Esercizio: Quali righe dell'elenco contengono la parola "menu"? Individuale e ricopiale per intero.

Elenco fornito:

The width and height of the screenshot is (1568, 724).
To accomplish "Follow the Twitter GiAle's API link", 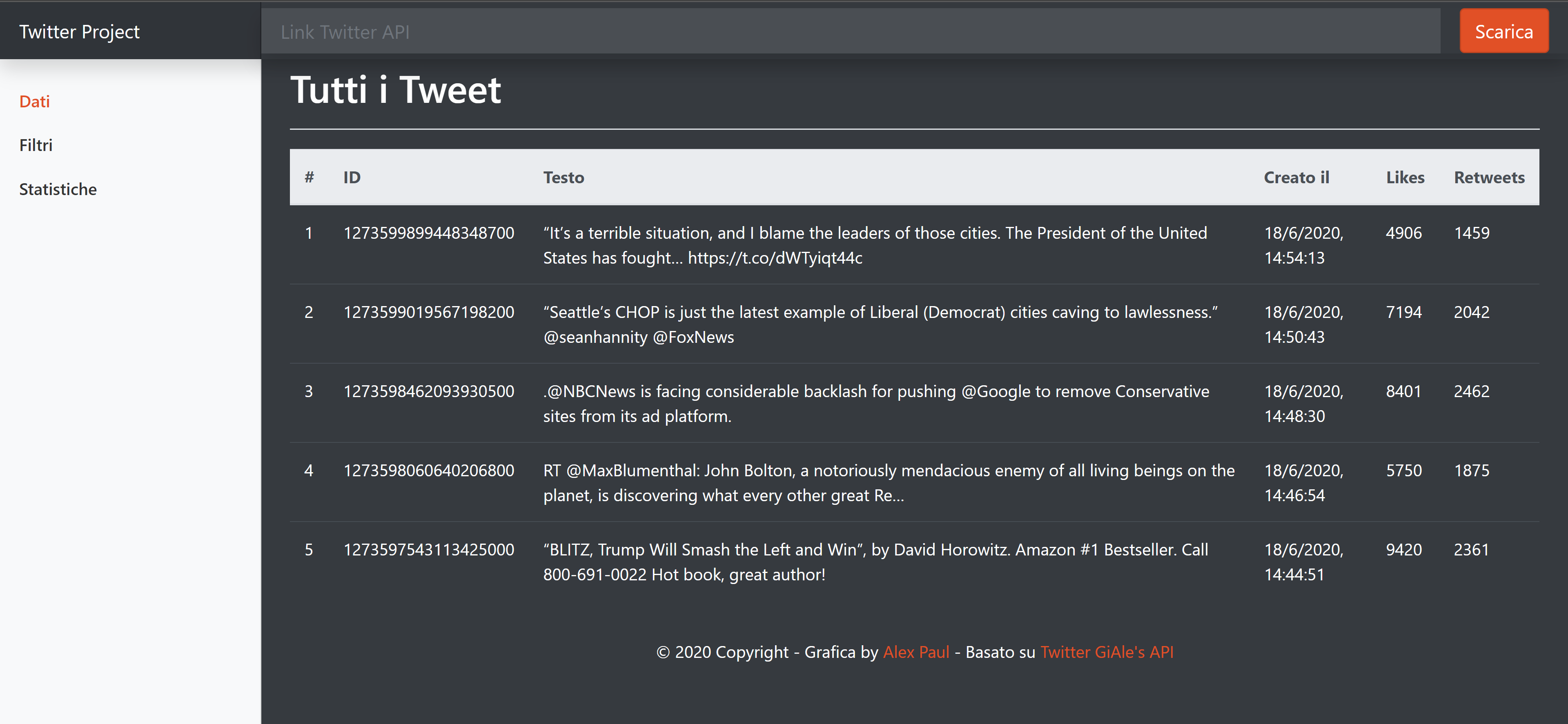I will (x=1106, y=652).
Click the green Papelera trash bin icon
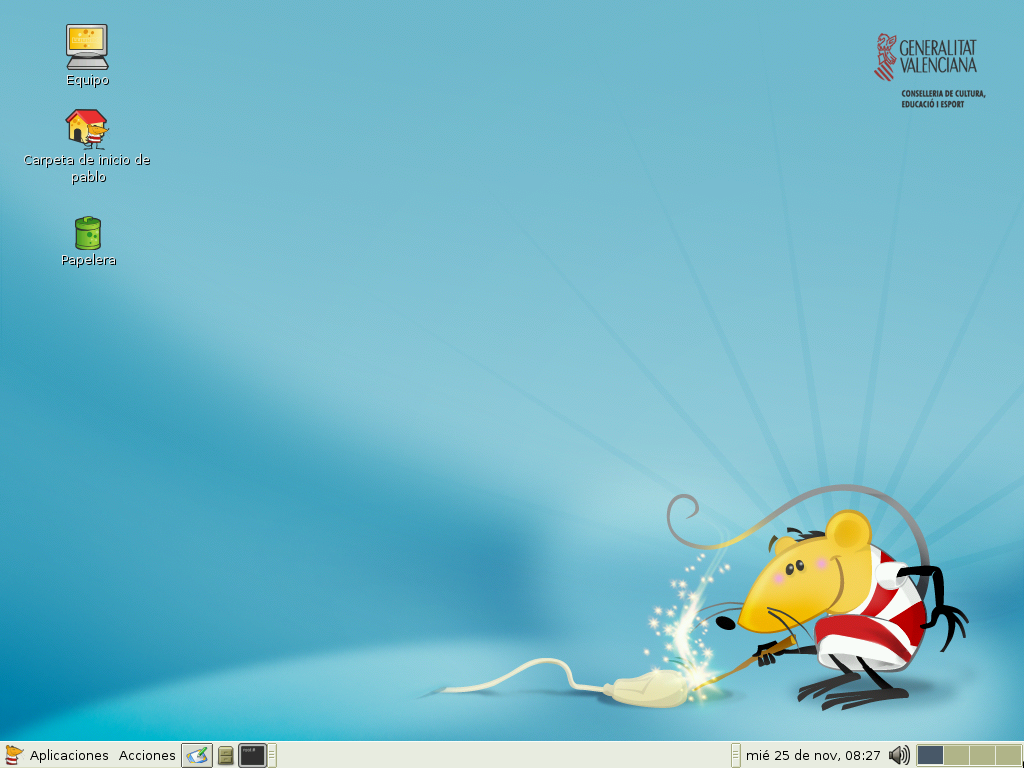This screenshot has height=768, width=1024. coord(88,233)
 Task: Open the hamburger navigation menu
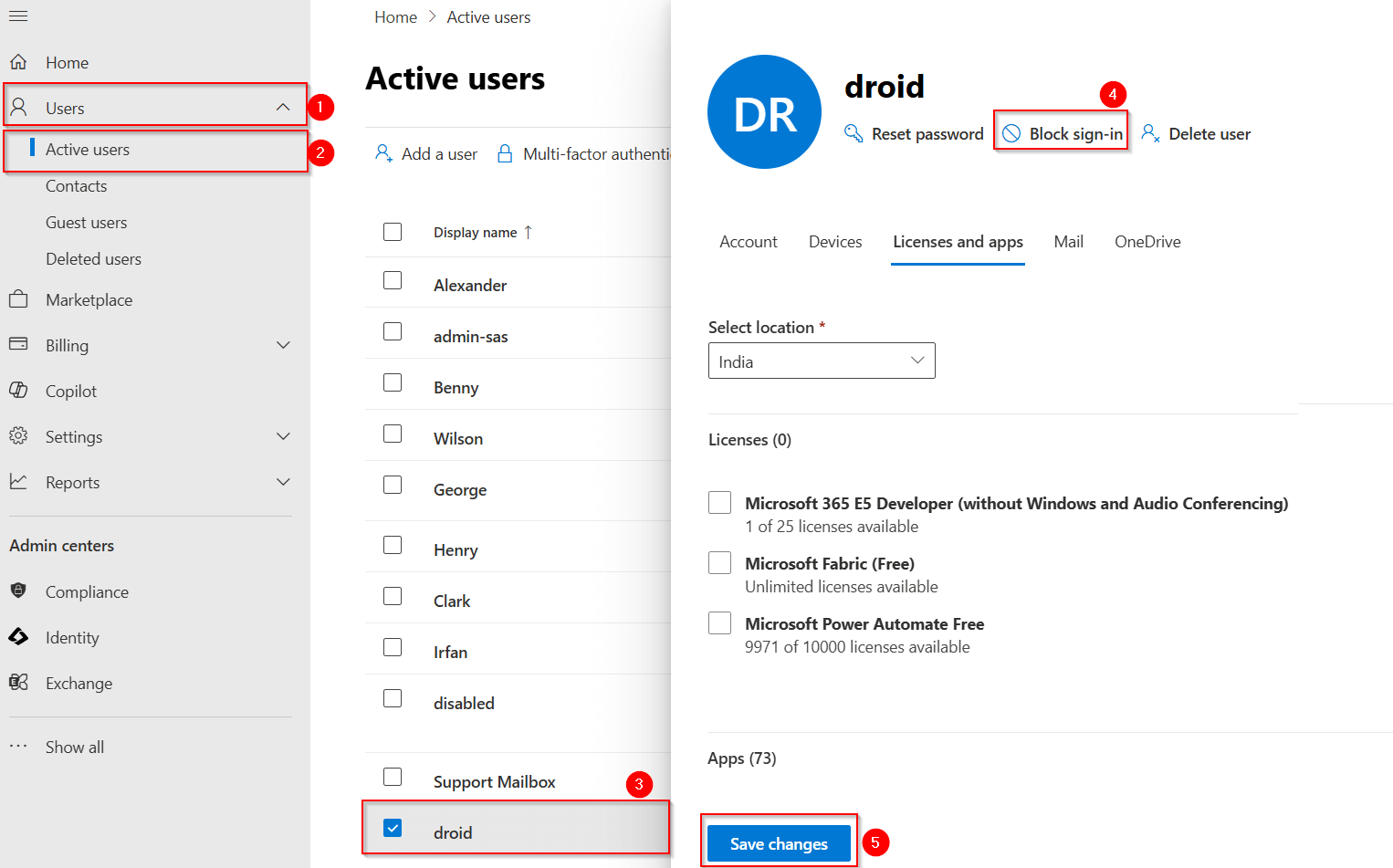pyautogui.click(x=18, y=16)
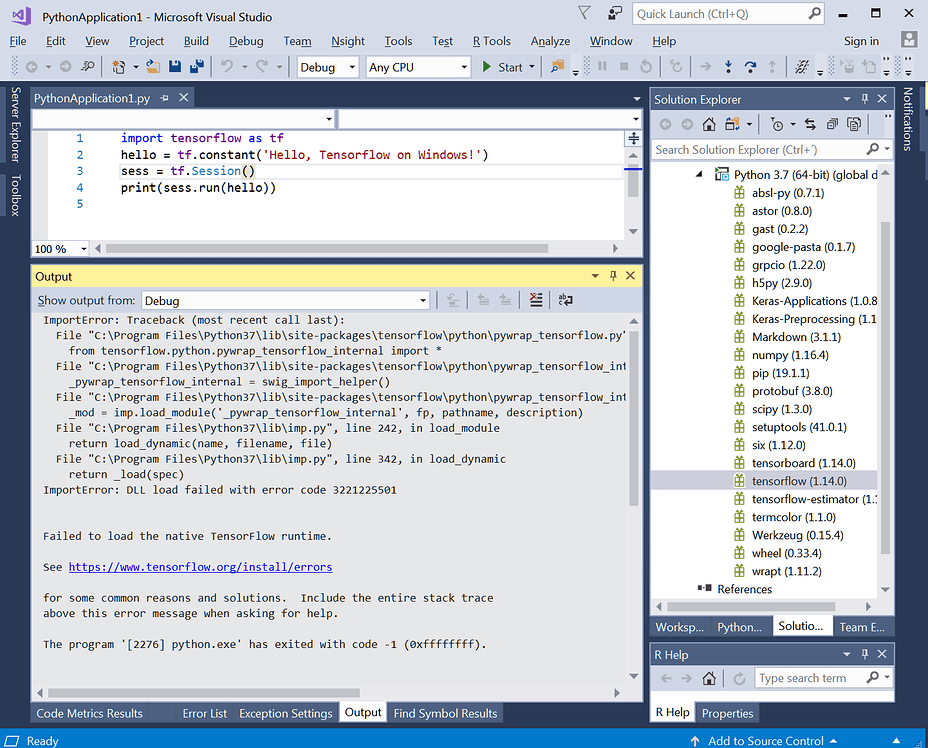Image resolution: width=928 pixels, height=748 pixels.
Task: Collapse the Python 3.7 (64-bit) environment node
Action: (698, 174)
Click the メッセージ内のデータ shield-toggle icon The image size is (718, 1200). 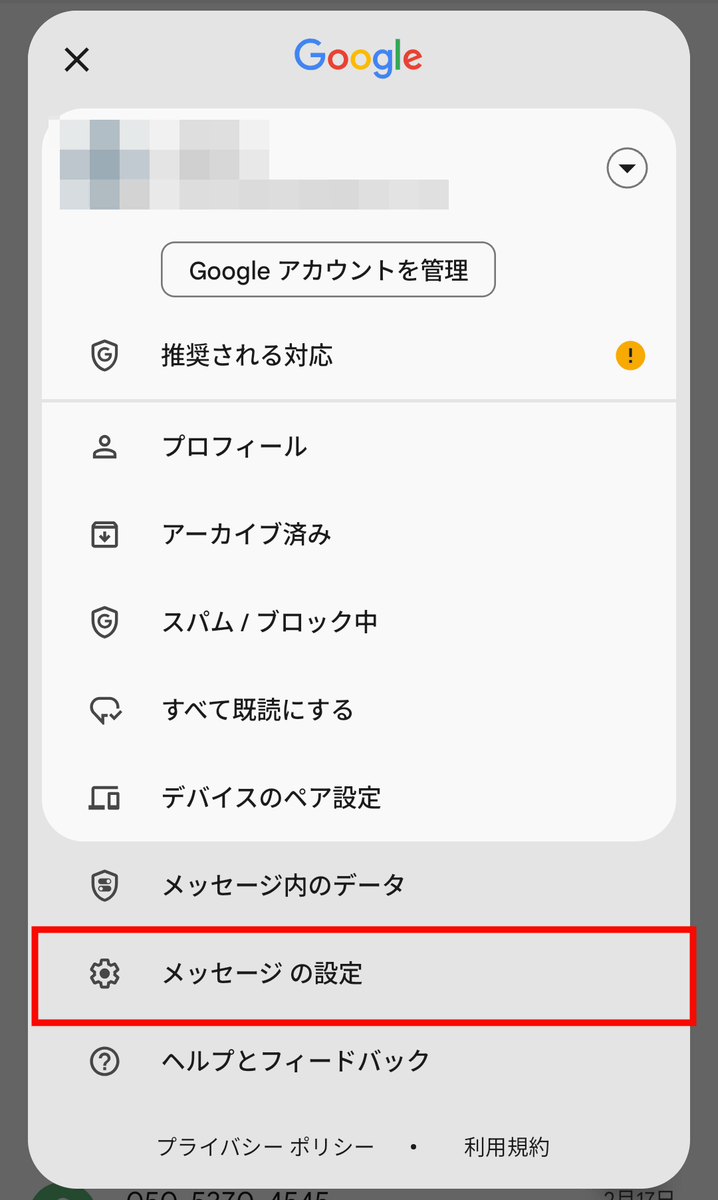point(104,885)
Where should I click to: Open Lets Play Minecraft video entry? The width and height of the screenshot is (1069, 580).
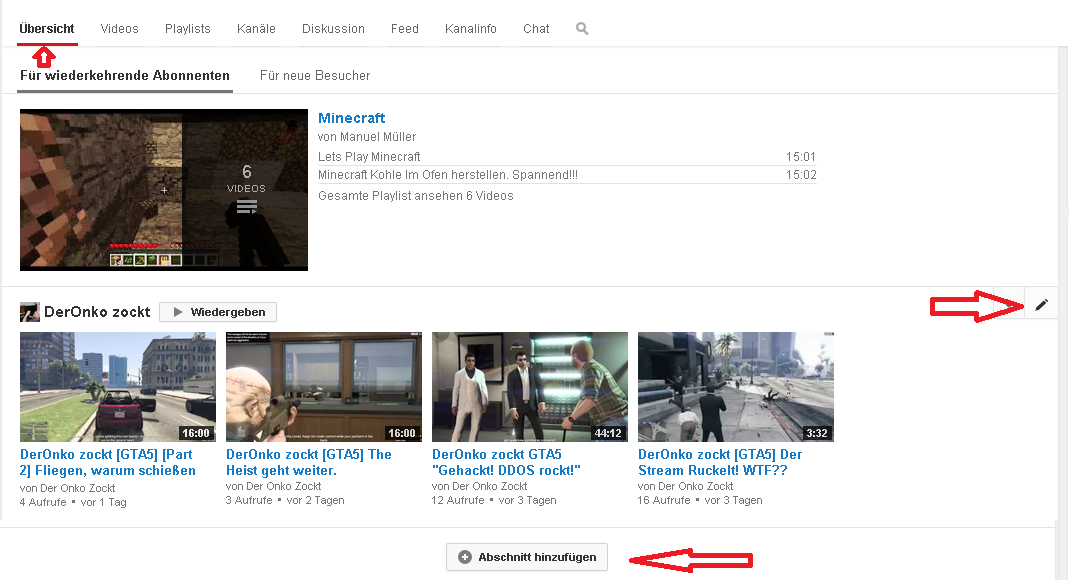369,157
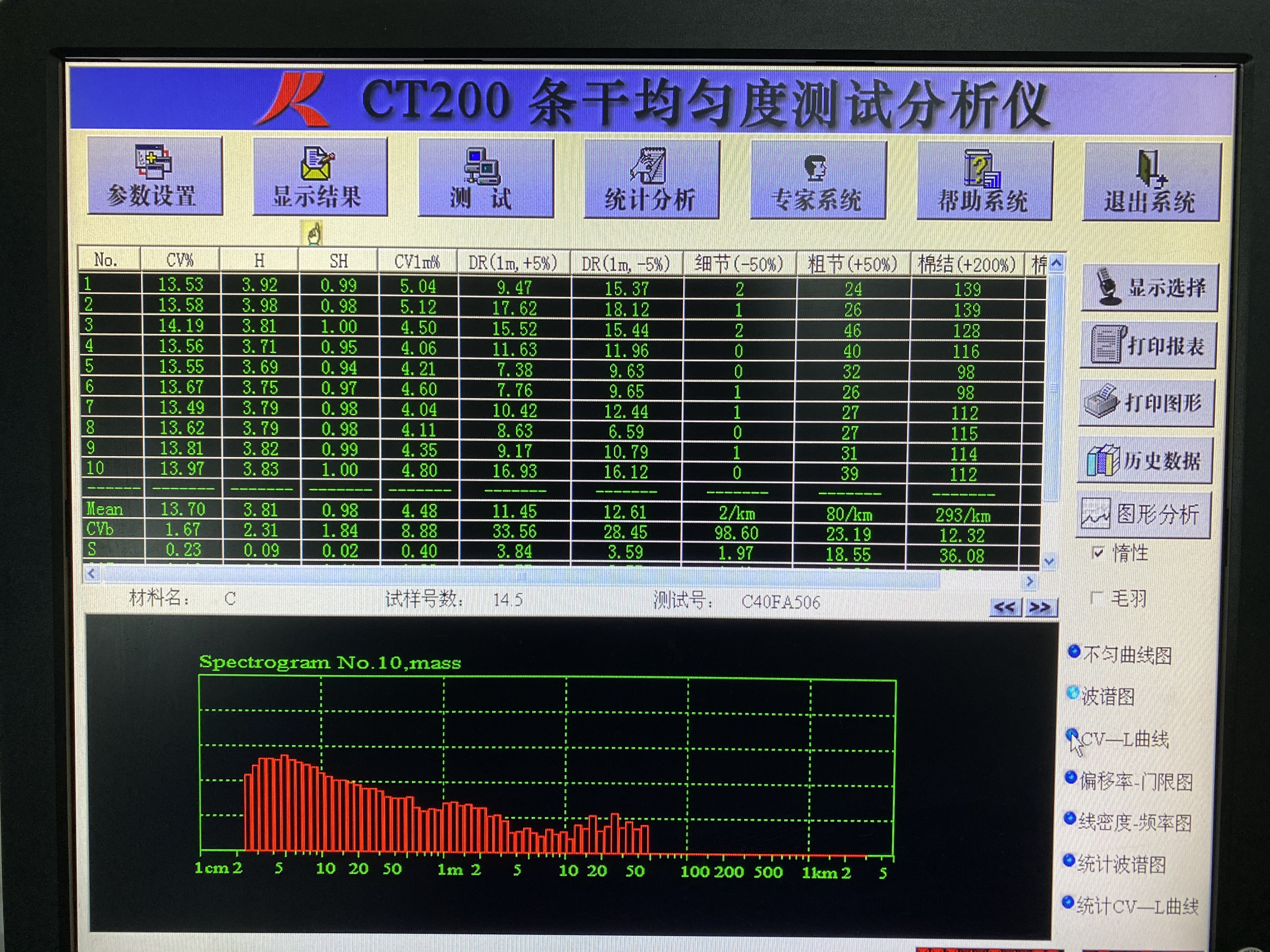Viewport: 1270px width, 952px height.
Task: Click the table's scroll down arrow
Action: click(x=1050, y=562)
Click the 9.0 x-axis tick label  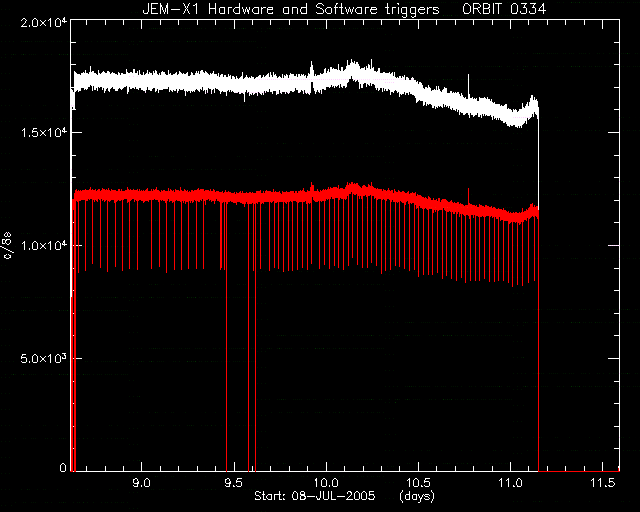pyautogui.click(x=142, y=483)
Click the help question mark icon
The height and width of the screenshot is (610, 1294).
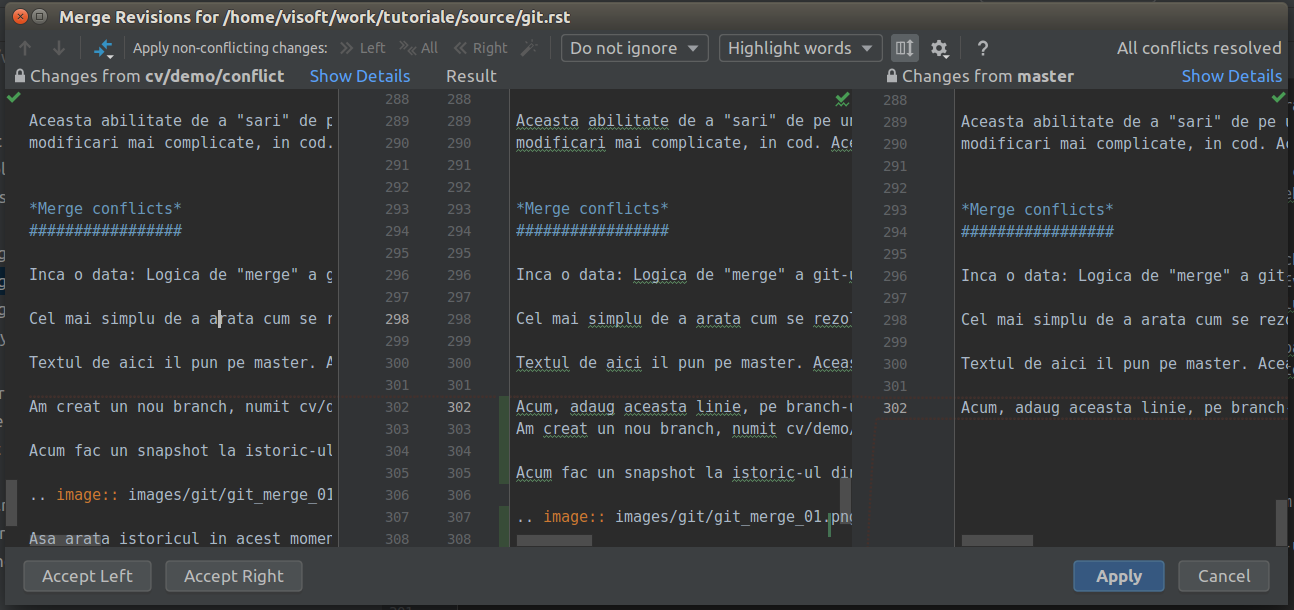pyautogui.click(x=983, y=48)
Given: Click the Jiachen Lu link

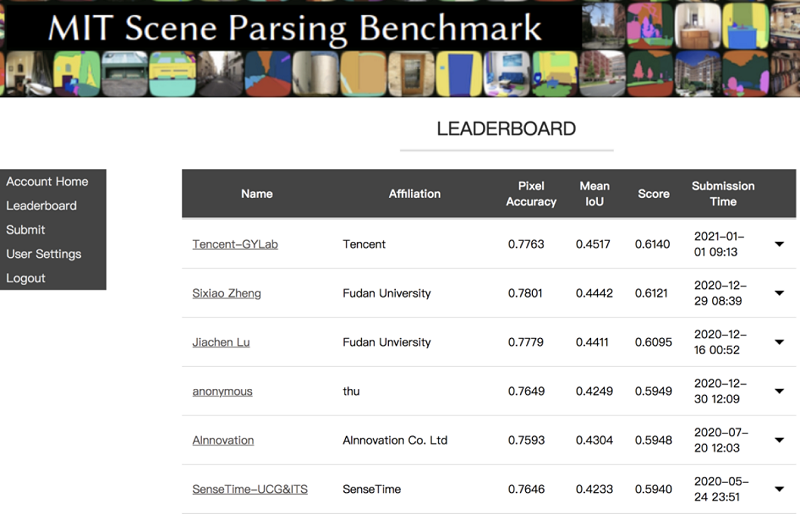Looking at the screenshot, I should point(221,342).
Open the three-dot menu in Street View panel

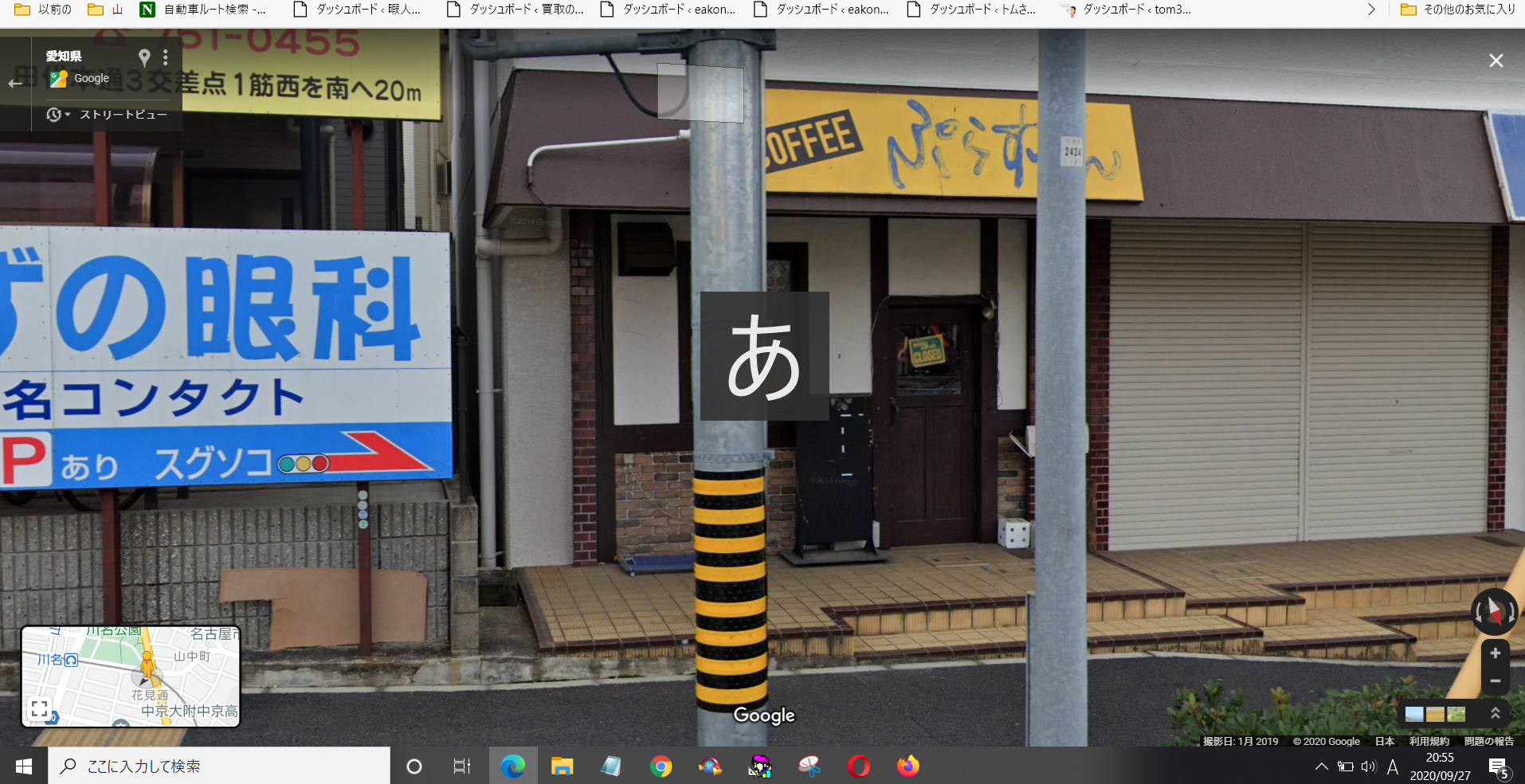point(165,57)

Risposta al compito:
 Task: Open the hamburger navigation menu
Open the three-dot menu in Street View panel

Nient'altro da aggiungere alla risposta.